La responsable de Tracemark, que inició su recorrido como empresa en 2019 y en julio pasado se lanzó a buscar clientes en el mercado, define la compañía como la oportunidad para añadir una seguridad más a la venta. Para que esté garantizada la legalidad del origen de los diamantes necesitan el sistema de certificaciones Kimberley, una especie de pasaporte de la pieza que evita que las piedras conflictivas (o diamantes de sangre, aquellos que provienen de zonas en guerra, se utilizan para financiarlas y se extraen en condiciones de esclavitud) entren en el mercado.

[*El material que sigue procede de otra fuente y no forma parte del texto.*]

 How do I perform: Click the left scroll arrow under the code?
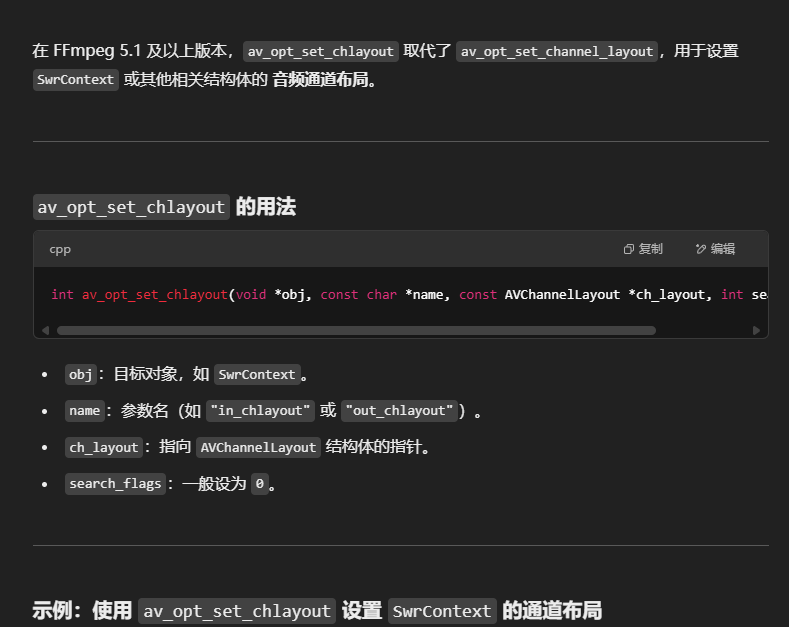pos(45,330)
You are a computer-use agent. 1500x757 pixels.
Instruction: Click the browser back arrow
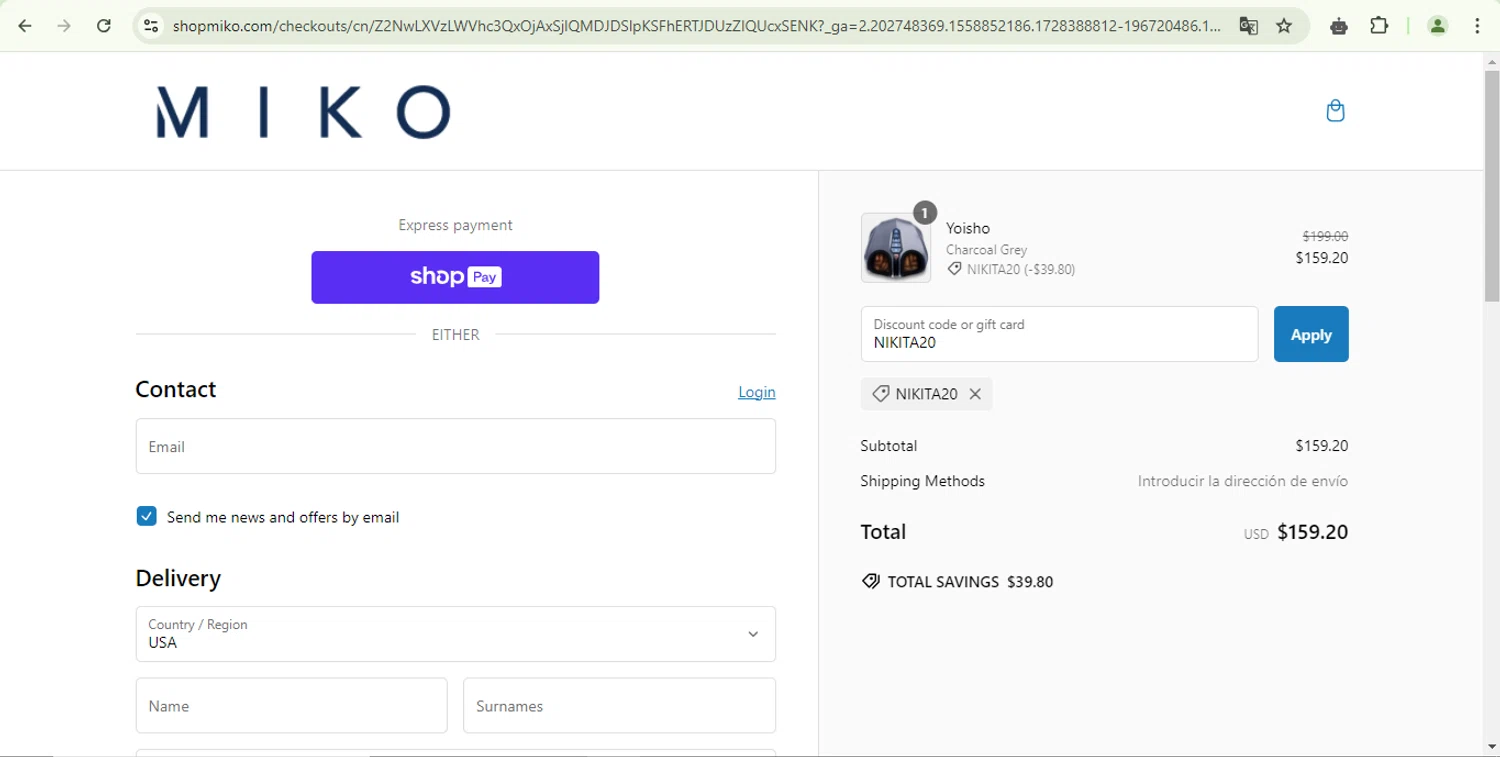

Existe también el sistema Chain of Custody (CoC), que se utiliza sobre todo para el oro y determina el cambio de manos de las piezas hasta su venta, y, por último, el Consejo de Joyería Responsable, una afiliación de empresas que audita las piezas para garantizar las buenas prácticas. “Tracemark es un nuevo paso en los certificados de origen de los diamantes, que los agrupa y les da trazabilidad”, resume Serret.

El resultado es un software que identifica todos los detalles de cada diamante y se entrega en el momento de la venta. “En cada transacción económica está el diamante, pero luego lo intangible, que es toda la información que tiene el tallador. Esta información es auditada y verificada”, añade la responsable de la start-up.

Los Serret son conscientes de que su propuesta entra en un mercado acostumbrado a la confianza del apretón de manos como único valedor, y que antes que ellos otras grandes empresas, como TrustChain, Tracer, Tiffany o Everledgerager han intentado lanzar un proyecto de trazabilidad sin éxito. “No ofrecían toda la información. Nosotros sí podemos hacerlo por nuestra relación directa y de confianza con la India, donde se concentran el 92% de los fabricantes y talladores, que han accedido a aportarnos la información”, explica el padre.

La inversión inicial para Tracemark ha sido de 300.000 euros para desarrollar el software y ya están captando los primeros clientes. El primero será Facet, al que se ha sumado también Messika, que factura 100 millones de euros anuales, y Tous, que está estudiando utilizar igualmente este software de trazabilidad.